## begin Document passage

What It Looks Like
Jeffrey Sachs↱ explains the basic summary:
It has been an extraordinary month for educational gag orders. Over the last three weeks, 71 bills have been introduced or prefiled in state legislatures across the country, a rate of roughly three bills per day. For over a year now, PEN America has been tracking these and similar bills. This is where things stand today.
• Since January 2021, 122 educational gag order bills have been introduced or prefiled in 33 different states
• 10 have become law in 9 states
• 88 are currently live
Of those currently live:
• 84 target K-12 schools
• 38 target higher education
• 48 include a mandatory punishment for those found in violation
The quick take for
social media↱ includes a particular detail: "Over the last three weeks, 71 educational gag orders (aka 'anti-CRT bills') have been introduced or prefiled. That's more than half of 122 proposed since January 2021." It is discernible in the PEN America article, but sometimes the concise point makes the point: This is not some phenomenal trend occurring across the American political spectrum, but, rather, a momentum occurring almost entirely within a particular, limited political range. In American parlance: This isn't a bothsides thing.

## end Document passage

Required work
Reproduce, word for word, the part of the passage on educational gag order bills starting with "What It Looks" and going on through "things stand today.".

## begin Supplied data

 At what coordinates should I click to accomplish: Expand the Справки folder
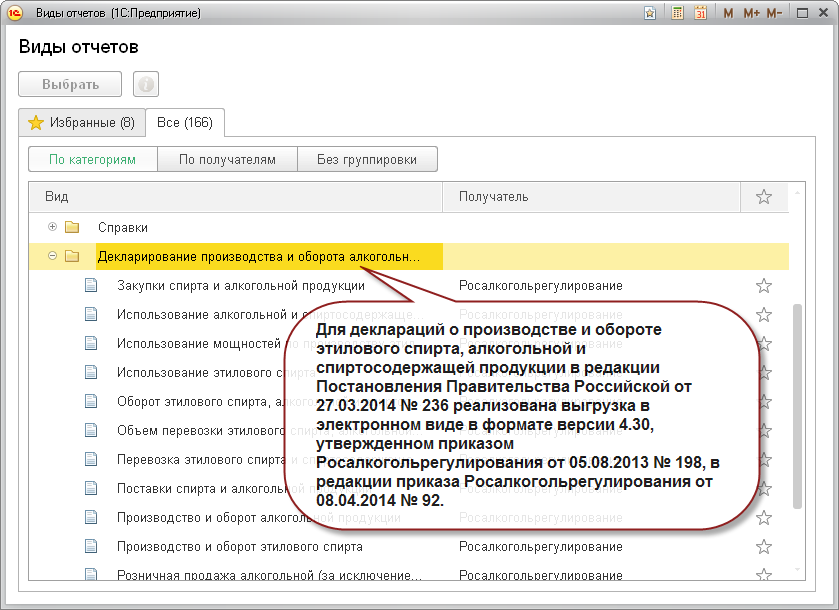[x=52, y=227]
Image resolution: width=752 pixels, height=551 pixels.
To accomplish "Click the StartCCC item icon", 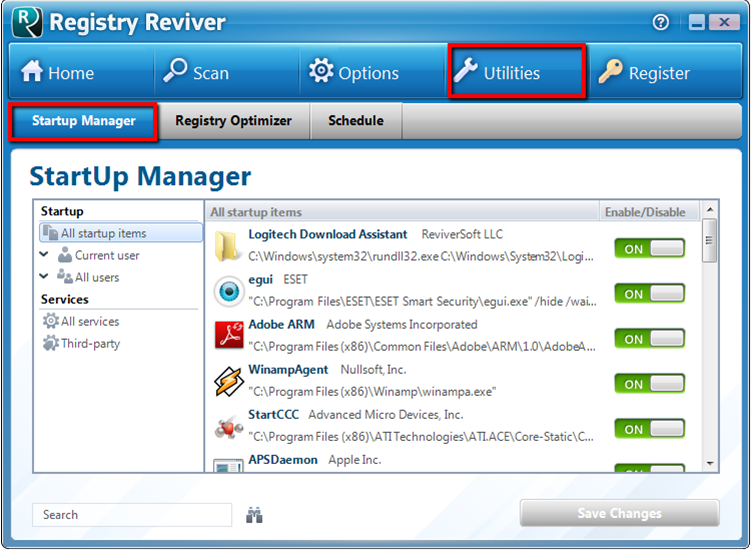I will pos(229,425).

## end Supplied data

Full answer
What It Looks Like
Jeffrey Sachs↱ explains the basic summary:
It has been an extraordinary month for educational gag orders. Over the last three weeks, 71 bills have been introduced or prefiled in state legislatures across the country, a rate of roughly three bills per day. For over a year now, PEN America has been tracking these and similar bills. This is where things stand today.